[SET PROBLEM 1]
In the records, shift every coordinate in the answers up by 124 and write out the lines from the line with "The image size is (565, 1031)." to the line with "coord(243,686)", requests included. Give only those lines.

[EXTRACT PROVIDED]
The standing committee of the National People's Congress is deliberating the law for a record sixth time, but the bill can only be promulgated at the earliest by the full session of the legislature which meets in March, Xinhua news agency said.
Central to the debate is the concept of private property protections which "experts say could undermine the legal foundation of China's socialist system," the report said.
The latest draft makes "the protection of state, collective, and private property" the main principle of legislation, but places state ownership rights at the heart of China's economic system, it added.
The controversial bill was first submitted to the legislature in 2002, but was withdrawn from the congress' full session last March amid worries that China's socialist system would be undermined "if the rights of individuals superseded the state's right to care for the collective good," the report said.
Conversely, the bureaucracy's stranglehold over state assets, including the state's ownership over all land, has led to massive corruption by government officials during the last 20 years of economic reforms, it said.

[RECORDS FOR THE EXERCISE]
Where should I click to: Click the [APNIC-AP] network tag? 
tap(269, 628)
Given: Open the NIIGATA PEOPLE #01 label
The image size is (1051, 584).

--

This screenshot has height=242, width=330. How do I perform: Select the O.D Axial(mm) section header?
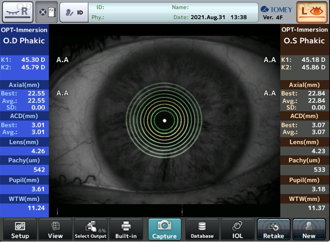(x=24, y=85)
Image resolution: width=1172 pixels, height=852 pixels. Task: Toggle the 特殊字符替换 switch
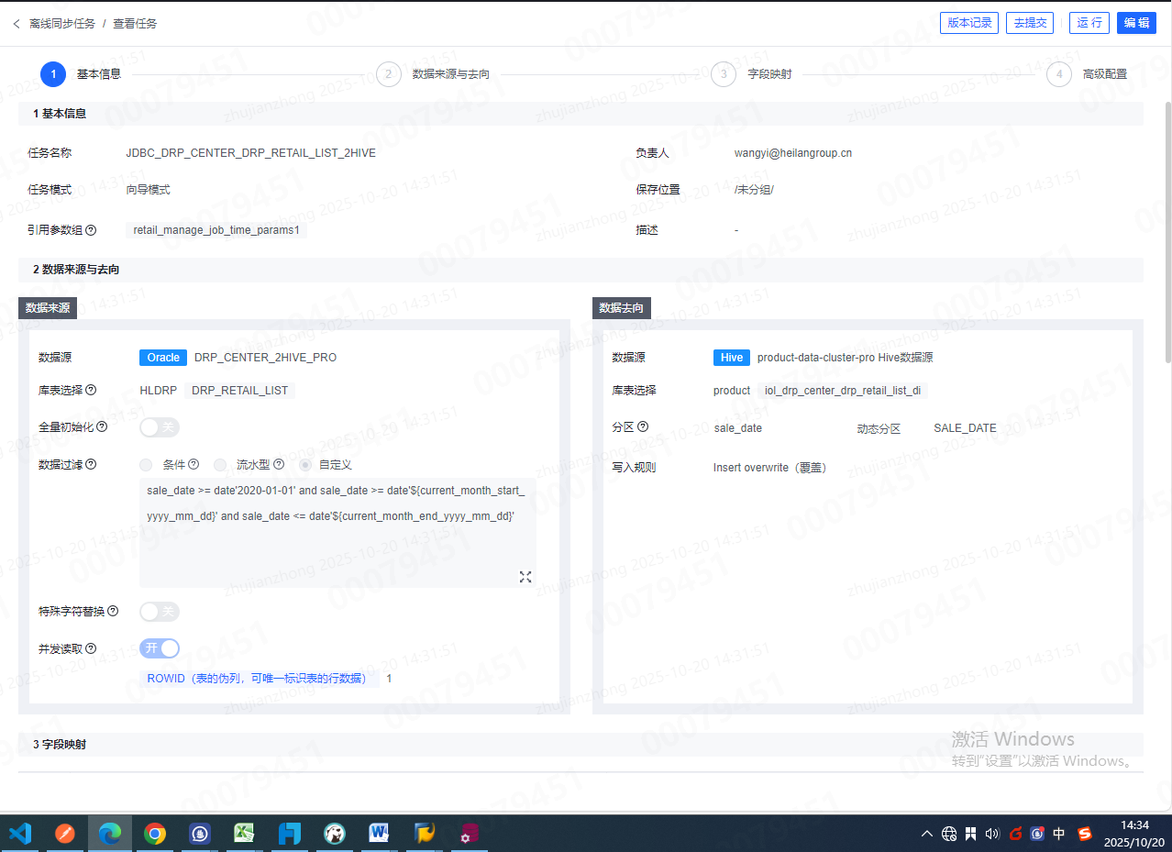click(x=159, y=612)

...

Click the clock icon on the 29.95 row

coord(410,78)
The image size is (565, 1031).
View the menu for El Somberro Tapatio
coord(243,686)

[SET PROBLEM 2]
According to the text on China's property law, in what year was the bill first submitted to the legislature?

[SOLUTION 1]
The image size is (565, 1031).
View the menu for El Somberro Tapatio
coord(367,810)

[SOLUTION 2]
2002